My Name Is Number 4: A True Story from the Cultural Revolution

Here is the real-life story about the fourth child in a family torn apart by China’s Cultural Revolution. After the death of both of her parents, Ting-xing and her siblings endured brutal Red Guard attacks on their schools and even in their home.  At the age of sixteen, Ting-xing is sent to a prison farm far from the world she knows, where she survived for six years. Eventually, people left the countryside, and Ting-xing passed the entrance exam for Beijing University, the only person in the prison camp to do so.

The Cultural Revolution

On August 18, 1966, more than 1 million young people marched into the center of Beijing. They had come to answer the call of the country’s leader, Chairman Mao Tse-tung. Mao had just launched the Cultural Revolution in China, an attack on anyone who seemed to be betraying communist ideals. The young people who came to Beijing carried Maos violent message throughout the land. During the next three years, the Cultural Revolution brought chaos and bloodshed all around China.

 

Dancing to Freedom: The True Story of Mao’s Last Dancer

In a poor village in northern China, a small boy named Li Cunxin was given the chance of a lifetime. Selected by Chairman Mao’s officials from among millions of children to become a dancer, Li’s new life began as he left his family behind.

At the Beijing Dance Academy, days were long and difficult. Li’s hard work was rewarded when he was chosen yet again, this time to travel to America.

From there his career took flight, and he danced in cities around the world—never forgetting his family, who urged him to follow his dreams.
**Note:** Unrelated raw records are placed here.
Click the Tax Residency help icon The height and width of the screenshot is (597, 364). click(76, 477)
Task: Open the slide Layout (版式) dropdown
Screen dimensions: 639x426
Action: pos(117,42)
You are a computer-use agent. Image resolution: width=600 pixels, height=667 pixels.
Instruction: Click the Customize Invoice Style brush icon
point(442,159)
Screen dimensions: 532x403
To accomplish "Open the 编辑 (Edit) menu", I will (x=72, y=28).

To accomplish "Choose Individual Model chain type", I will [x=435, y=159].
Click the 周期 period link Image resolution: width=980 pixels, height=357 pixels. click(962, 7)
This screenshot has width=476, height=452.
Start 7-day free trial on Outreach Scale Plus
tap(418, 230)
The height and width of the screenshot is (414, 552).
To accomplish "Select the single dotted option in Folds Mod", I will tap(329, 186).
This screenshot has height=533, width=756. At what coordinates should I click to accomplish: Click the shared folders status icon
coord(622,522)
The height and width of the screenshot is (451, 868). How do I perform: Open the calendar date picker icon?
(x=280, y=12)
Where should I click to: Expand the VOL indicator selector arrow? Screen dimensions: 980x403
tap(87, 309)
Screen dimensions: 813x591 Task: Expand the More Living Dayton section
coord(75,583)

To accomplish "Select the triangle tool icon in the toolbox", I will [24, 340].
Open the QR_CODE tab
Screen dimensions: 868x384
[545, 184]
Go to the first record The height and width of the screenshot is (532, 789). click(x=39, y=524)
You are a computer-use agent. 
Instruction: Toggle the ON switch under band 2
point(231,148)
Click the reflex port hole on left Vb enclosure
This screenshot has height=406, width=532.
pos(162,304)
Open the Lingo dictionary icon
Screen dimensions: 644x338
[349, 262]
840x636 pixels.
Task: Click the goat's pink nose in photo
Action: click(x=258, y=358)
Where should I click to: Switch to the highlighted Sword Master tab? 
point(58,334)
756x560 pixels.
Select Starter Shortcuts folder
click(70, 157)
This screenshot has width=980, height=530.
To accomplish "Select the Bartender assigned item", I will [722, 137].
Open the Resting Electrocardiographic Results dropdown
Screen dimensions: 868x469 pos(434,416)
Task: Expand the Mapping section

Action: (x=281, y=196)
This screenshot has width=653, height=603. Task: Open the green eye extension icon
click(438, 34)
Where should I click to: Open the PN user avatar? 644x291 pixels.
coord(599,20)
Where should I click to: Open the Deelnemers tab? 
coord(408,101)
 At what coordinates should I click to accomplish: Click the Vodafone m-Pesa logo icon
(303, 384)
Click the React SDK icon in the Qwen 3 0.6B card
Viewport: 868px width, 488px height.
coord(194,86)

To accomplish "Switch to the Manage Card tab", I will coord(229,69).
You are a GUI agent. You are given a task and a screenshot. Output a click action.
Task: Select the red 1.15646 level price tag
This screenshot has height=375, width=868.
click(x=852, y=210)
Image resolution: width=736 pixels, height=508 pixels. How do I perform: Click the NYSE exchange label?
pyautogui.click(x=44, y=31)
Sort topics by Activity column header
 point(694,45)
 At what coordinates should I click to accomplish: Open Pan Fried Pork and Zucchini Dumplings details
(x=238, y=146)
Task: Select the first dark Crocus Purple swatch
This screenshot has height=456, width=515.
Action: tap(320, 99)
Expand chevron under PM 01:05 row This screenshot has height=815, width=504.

Red Land Yellow River: A Story from the Cultural Revolution

In 1966 Mao Zedong’s Cultural Revolution swept through China and transformed the life of Beijing teenager Ange Zhang. Ange longed to join the Red Guard with his classmates, but was denied membership after his father, a famous writer, was arrested and charged with being a counter-revolutionary. As Ange struggled to maintain his friends’ respect, he began to question the Revolution and his role in it.